国際疼痛学会声明:カンナビノイドに関する非技術的なサマリー 2021
以下の声明は2021年2月9日のIASP評議会で承認されました。(https://www.iasp-pain.org/summarystatement)
IASPでは大麻とカンナビノイドの前臨床研究と臨床上の安全性と有効性を検討した結果、重要な研究上の隔たりが明らかになりました。質の高い臨床エビデンスがないため、IASP は現在、大麻とカンナビノイドの痛みの緩和のための一般的な使用を支持していません。IASP は、この研究における隔たりを埋めるための前臨床および臨床研究と、このテーマに関する教育が急務であると認識しています。
背景
国際疼痛学会(IASP)は、研究、教育、臨床実践を支援し、あらゆる疼痛疾患の患者の転帰を改善するために活動しています。世界の痛みの軽減を改善することを目的とした世界的な組織として,IASPには公衆衛生を護る事や痛みの研究と治療に関連する問題に対処する義務があります。そのような問題の一つに、痛みの緩和を目的とした大麻やカンナビノイドへの関心の高まりとその使用の課題があります。世界では、大麻やカンナビノイドの使用を認めている国や地域が増えていますが、その際には、新薬を承認するための従来の確立された規制プロセスが適用されないまま進んでいる場合もあります。

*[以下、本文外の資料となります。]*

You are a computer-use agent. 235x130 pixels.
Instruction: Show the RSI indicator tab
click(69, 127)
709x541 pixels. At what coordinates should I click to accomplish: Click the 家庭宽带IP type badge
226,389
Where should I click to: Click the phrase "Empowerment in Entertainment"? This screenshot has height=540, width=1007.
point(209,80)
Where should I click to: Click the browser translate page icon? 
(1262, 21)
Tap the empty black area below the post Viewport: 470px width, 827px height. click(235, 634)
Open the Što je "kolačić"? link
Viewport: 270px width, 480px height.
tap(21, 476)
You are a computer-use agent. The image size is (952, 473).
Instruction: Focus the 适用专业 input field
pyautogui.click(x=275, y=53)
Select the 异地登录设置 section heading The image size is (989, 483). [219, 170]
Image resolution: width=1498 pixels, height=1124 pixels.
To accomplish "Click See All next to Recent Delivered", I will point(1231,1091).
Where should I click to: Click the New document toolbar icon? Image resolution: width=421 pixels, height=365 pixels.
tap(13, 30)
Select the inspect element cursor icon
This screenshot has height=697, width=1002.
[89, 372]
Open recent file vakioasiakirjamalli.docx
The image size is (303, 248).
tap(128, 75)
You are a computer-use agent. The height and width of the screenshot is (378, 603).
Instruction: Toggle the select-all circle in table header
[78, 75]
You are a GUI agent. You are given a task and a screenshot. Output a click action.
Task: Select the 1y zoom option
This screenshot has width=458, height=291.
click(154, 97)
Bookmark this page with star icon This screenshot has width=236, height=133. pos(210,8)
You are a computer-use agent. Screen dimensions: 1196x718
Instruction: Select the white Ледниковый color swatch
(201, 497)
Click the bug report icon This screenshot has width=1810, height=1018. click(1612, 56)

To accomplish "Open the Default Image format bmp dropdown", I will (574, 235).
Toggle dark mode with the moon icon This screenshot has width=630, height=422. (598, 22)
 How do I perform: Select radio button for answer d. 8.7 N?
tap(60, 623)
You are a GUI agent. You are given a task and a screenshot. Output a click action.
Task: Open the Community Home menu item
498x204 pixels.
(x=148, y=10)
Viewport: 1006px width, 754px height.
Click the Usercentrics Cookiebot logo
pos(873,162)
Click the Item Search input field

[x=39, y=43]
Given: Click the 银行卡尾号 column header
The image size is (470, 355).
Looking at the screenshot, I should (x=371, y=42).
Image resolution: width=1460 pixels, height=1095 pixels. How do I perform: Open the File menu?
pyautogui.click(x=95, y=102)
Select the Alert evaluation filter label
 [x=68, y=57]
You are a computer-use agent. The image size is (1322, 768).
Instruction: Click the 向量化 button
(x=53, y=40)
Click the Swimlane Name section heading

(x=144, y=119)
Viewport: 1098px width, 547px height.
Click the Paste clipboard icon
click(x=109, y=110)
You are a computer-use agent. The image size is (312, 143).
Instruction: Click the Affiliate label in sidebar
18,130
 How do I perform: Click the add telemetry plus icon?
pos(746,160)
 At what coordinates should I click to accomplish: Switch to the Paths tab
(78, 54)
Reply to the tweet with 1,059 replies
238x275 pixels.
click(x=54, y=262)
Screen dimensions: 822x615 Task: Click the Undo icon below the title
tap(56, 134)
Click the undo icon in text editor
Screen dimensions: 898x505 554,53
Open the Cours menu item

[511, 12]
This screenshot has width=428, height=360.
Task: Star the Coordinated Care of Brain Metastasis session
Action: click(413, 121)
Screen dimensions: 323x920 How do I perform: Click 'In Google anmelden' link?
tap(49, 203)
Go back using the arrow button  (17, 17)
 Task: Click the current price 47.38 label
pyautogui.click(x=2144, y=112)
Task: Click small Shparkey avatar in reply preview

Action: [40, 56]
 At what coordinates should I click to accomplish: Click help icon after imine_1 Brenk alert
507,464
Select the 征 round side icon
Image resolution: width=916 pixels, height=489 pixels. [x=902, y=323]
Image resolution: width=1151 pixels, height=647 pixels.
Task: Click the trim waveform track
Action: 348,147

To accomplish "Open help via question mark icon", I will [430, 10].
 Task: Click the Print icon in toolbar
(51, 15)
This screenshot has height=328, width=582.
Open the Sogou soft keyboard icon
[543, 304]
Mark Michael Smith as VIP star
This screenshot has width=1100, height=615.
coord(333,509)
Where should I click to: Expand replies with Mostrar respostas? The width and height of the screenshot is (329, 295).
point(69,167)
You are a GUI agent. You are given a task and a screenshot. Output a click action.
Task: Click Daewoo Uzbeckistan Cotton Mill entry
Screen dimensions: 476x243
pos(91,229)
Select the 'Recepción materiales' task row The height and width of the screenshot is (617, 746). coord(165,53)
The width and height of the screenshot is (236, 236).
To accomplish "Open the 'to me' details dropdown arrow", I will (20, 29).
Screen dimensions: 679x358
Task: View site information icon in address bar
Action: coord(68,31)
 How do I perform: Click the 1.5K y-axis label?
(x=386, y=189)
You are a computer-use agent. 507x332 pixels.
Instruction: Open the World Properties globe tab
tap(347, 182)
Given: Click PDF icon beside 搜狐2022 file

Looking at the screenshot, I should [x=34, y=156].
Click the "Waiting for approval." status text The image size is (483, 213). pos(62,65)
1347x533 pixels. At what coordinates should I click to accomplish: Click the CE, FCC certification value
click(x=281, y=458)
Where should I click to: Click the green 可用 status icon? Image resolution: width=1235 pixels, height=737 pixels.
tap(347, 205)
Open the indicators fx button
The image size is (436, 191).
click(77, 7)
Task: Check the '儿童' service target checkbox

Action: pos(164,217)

この差し迫った問題に対応するために、IASPはプレシデンシャルタスクフォースを設置しました。Andrew Rice教授(Imperial College London)の指導のもと、タスクフォースは、痛みを軽減するための
大麻およびカンナビノイドの有効性と、そうした使用の安全性に関する IASP の立場表明を作成しました。ポジション・ステートメントに反映させるために、タスクフォースは2年半かけて、入手可能な研究を徹底的に評価し、これまでで最も詳細で堅実な分析を行いました。この取り組みから得られた科学的な成果は、雑誌「PAIN」に掲載されています。
まとめ
現時点では、大麻とカンナビノイドの痛みに対する一般的な使用をIASPが支持するには、十分な高品質のヒト臨床安全性と有効性のエビデンスが存在しません。実験室での多種多様なカンナビノイドに関する研究では、効果的な痛みの緩和が期待されていますが、そのほとんどがまだ実際の疼痛患者でテストされていません。この問題について、人々が十分な情報を提供され、保護されるためには、生産、販売、表示に関する規制の安全性、基準、管理をより厳格にすることが推奨されます。また、タスクフォースは、エビデンスにいくつかの隔たりがあることを見つけています。これらの隔たりを解消するための先決順位を定めた研究アジェンダも発表しました。
これらの先決事項には、大麻またはカンナビノイドから最も恩恵を受ける可能性のある痛みを持つ患者と、最も害を受ける可能性のある患者の特徴を特定することが含まれています。また、試験対象となる化学物質の種類を増やし、適切な投与量とその効果を特定し、最適な投与方法を決定する必要があります。また、研究チームに患者のパートナーを加えることも推奨されます。